À lire les yeux fermés
Feuilleteur de visages à peine écornés
Flaques de sens inconnu que tu bois
Quand tant de crivagues appellent toi
Sur la grande mer’des sarkasmes
Sous le ciel défigure l’éther nu
Là se baignent nos troncs déchaussés
Entre deux eaux d’ici et lasses
Entre nos rêves et naufrage
Ta petite île toujours devant
Dans le marais de nos tempes
Battent de grands vaisseaux fantasmes
Qu’est-ce que tu fais là ?
À pâlir les yeux fermés
Dévoreur de vierges à peine déflorées
Pages de maux dits que ta faux lit
Quand tant d’étinç’ailes inventent feu
Au-delà du jeté de mon presqu’il
De cette eau ruisselante de peau
Je harcèle tes lèvres muettes
Entre deux ténèbres de soi couturées
Faim de déroute ! toul’monde se fait descendre !

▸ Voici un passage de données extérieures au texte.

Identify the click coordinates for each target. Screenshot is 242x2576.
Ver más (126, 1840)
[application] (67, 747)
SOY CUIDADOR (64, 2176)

Sur la grève gisent nos coassements
Nos ombres délavées de lave et d’écume
Qu’est-ce que tu fais là ?
À délire les yeux fermés
Dérimeur des univers solifuges
Cime de nous que ton trouble faite
Quand tant de nuits ont besoin de soleil
Dans le silence saturé de rêves
Bombardé par l’eau bue de l’aurore
Faim de déroute ! mil’mondes dans ta main !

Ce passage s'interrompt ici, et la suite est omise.